Required task
Substitute "arrow point" for "arrowhead tip" in the records, from the first line up to and including the line with "pos(484,428)", and change nothing else.

START Supplied data

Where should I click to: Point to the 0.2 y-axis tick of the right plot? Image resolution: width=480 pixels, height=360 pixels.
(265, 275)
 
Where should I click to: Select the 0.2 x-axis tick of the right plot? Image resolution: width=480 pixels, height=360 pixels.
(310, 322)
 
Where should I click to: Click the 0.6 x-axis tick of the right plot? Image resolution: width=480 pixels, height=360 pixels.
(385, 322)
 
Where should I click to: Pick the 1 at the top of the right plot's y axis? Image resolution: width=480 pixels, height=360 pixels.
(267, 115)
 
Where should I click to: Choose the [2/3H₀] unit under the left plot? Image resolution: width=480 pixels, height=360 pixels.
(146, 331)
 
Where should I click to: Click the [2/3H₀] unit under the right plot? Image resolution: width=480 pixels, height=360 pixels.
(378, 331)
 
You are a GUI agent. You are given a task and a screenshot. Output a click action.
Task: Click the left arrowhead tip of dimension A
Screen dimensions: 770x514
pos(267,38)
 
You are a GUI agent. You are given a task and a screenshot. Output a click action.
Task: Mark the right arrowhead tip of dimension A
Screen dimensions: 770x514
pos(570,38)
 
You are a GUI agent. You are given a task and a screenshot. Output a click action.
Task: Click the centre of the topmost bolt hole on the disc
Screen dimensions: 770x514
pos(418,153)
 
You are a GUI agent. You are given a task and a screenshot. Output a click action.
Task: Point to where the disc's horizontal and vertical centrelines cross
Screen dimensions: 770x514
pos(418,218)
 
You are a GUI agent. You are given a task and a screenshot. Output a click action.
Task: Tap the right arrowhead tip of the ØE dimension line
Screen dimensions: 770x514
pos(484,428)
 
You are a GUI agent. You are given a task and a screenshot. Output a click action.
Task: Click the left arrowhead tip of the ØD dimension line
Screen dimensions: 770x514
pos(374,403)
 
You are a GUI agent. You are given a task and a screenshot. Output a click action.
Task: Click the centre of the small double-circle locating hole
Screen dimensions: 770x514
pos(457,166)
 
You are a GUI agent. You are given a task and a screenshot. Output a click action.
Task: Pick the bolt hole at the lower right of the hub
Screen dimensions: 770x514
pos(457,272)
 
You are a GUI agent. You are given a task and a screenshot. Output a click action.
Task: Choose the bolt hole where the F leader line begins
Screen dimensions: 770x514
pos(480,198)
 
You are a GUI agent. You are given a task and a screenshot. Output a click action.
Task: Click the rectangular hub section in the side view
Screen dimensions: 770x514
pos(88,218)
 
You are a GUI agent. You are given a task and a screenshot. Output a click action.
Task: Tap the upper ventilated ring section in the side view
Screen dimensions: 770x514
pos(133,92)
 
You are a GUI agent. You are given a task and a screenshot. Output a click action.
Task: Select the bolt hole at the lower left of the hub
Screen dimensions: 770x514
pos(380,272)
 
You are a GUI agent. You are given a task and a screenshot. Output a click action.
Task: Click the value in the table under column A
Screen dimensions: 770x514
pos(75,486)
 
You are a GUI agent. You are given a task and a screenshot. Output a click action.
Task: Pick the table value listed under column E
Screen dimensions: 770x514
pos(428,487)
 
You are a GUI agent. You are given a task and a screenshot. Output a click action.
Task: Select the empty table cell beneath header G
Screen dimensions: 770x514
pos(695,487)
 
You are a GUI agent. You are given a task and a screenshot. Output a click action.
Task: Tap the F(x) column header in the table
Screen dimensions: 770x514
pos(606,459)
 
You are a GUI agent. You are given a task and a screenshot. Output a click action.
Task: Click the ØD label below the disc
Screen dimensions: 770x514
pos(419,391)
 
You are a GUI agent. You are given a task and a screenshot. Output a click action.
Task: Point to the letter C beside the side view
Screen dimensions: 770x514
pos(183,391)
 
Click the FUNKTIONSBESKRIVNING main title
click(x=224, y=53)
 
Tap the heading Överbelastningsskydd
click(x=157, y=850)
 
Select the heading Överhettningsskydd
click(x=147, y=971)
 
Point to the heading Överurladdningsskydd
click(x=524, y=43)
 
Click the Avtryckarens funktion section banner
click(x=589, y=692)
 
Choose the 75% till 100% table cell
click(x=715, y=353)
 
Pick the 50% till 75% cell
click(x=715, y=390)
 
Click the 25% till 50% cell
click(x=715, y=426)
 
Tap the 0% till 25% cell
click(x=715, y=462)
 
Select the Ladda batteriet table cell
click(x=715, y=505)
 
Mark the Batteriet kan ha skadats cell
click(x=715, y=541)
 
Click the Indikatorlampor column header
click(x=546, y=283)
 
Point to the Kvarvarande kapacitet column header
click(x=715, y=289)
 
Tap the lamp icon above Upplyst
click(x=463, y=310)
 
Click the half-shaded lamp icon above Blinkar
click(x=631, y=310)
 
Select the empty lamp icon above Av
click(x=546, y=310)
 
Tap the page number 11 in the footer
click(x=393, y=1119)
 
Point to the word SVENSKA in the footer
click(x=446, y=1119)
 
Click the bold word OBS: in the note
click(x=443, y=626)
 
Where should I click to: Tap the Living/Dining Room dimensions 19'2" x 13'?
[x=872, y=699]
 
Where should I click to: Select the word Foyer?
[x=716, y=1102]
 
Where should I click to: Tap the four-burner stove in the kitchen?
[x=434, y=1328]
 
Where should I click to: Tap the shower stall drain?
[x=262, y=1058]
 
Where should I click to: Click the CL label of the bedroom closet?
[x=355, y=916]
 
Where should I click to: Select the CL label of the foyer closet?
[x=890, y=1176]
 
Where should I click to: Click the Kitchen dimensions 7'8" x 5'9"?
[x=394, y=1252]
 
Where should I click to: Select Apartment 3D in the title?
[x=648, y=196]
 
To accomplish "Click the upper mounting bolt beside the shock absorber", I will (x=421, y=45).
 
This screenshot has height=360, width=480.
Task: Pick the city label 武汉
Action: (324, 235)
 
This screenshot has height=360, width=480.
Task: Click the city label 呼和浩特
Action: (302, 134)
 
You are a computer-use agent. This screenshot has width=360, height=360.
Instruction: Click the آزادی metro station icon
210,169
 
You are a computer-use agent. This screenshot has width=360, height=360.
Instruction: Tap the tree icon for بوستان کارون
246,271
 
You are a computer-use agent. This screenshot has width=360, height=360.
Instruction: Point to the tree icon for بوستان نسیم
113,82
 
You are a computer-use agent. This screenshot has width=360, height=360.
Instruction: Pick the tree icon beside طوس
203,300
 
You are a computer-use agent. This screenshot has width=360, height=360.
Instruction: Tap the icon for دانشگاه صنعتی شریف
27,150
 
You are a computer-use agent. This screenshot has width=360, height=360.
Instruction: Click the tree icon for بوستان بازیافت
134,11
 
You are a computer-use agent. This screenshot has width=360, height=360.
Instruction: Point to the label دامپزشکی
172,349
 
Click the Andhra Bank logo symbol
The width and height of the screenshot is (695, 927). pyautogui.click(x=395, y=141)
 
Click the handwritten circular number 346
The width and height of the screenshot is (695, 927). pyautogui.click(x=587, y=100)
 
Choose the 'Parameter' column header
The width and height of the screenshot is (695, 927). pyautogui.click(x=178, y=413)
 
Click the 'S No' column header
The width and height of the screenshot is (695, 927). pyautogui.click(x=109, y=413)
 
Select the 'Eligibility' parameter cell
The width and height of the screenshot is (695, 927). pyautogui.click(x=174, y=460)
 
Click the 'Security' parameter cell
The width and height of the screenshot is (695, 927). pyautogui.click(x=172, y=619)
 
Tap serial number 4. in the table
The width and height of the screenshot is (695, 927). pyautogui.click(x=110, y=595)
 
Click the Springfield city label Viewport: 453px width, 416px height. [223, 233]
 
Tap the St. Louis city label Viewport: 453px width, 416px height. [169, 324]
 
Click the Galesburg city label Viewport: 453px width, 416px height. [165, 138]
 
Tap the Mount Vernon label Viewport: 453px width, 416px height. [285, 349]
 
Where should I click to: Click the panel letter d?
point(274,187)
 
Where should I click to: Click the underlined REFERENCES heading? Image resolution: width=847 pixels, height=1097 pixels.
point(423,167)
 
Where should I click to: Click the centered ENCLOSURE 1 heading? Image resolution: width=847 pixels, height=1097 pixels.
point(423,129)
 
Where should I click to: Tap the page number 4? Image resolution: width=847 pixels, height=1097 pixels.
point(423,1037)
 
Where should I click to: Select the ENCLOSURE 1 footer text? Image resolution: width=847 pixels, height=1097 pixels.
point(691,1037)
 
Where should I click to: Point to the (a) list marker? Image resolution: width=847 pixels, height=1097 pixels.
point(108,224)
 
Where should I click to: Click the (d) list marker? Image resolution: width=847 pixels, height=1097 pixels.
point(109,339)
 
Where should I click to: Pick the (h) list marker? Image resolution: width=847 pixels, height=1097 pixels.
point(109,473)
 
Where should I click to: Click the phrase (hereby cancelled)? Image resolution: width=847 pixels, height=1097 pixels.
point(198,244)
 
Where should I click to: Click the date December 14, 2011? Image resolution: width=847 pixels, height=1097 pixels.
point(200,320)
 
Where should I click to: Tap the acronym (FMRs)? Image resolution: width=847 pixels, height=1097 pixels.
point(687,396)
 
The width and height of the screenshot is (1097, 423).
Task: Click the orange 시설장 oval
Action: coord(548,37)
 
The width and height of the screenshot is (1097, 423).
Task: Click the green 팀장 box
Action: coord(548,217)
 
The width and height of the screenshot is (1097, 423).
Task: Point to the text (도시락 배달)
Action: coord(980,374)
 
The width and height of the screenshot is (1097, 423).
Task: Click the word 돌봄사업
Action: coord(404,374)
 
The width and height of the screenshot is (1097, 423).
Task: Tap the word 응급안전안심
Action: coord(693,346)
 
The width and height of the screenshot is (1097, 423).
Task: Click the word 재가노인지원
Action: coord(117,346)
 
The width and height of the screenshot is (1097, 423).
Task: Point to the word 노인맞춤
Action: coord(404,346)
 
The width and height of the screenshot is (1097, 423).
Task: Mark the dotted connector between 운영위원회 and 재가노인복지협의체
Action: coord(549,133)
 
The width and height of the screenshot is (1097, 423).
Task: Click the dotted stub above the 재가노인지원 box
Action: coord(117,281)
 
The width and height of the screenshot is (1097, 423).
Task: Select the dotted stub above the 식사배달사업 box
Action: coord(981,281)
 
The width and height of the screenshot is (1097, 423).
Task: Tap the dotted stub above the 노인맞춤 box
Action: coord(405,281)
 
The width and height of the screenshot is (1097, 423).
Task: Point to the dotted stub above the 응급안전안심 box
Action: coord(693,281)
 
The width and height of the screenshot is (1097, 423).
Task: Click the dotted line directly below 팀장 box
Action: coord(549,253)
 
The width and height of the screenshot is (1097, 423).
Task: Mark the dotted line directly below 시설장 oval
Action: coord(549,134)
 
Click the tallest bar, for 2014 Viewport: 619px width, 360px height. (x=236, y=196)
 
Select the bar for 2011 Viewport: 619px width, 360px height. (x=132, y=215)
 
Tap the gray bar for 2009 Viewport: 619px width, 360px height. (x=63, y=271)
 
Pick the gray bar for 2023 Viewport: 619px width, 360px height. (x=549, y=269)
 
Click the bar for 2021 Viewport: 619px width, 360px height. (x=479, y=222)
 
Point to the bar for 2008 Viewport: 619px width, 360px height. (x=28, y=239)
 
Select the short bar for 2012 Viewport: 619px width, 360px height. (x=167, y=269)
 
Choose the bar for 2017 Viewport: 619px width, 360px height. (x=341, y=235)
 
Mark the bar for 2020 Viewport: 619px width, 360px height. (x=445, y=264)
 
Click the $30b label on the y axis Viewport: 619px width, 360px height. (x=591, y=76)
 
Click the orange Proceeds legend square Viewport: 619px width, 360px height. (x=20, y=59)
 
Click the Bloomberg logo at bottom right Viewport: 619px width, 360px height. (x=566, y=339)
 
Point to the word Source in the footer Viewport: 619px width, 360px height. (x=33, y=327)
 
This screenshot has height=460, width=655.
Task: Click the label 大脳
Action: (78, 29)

END Supplied data

Reply to the exercise
Where should I click to: Point to the 0.2 y-axis tick of the right plot? Image resolution: width=480 pixels, height=360 pixels.
(265, 275)
 
Where should I click to: Select the 0.2 x-axis tick of the right plot? Image resolution: width=480 pixels, height=360 pixels.
(310, 322)
 
Where should I click to: Click the 0.6 x-axis tick of the right plot? Image resolution: width=480 pixels, height=360 pixels.
(385, 322)
 
Where should I click to: Pick the 1 at the top of the right plot's y axis? Image resolution: width=480 pixels, height=360 pixels.
(267, 115)
 
Where should I click to: Choose the [2/3H₀] unit under the left plot? Image resolution: width=480 pixels, height=360 pixels.
(146, 331)
 
Where should I click to: Click the [2/3H₀] unit under the right plot? Image resolution: width=480 pixels, height=360 pixels.
(378, 331)
 
You are a GUI agent. You are given a task and a screenshot. Output a click action.
Task: Click the left arrow point of dimension A
Screen dimensions: 770x514
pos(267,38)
 
You are a GUI agent. You are given a task and a screenshot. Output a click action.
Task: Mark the right arrow point of dimension A
Screen dimensions: 770x514
pos(570,38)
 
You are a GUI agent. You are given a task and a screenshot. Output a click action.
Task: Click the centre of the topmost bolt hole on the disc
Screen dimensions: 770x514
pos(418,153)
 
You are a GUI agent. You are given a task and a screenshot. Output a click action.
Task: Point to where the disc's horizontal and vertical centrelines cross
Screen dimensions: 770x514
pos(418,218)
 
You are a GUI agent. You are given a task and a screenshot. Output a click action.
Task: Tap the right arrow point of the ØE dimension line
Screen dimensions: 770x514
pos(484,428)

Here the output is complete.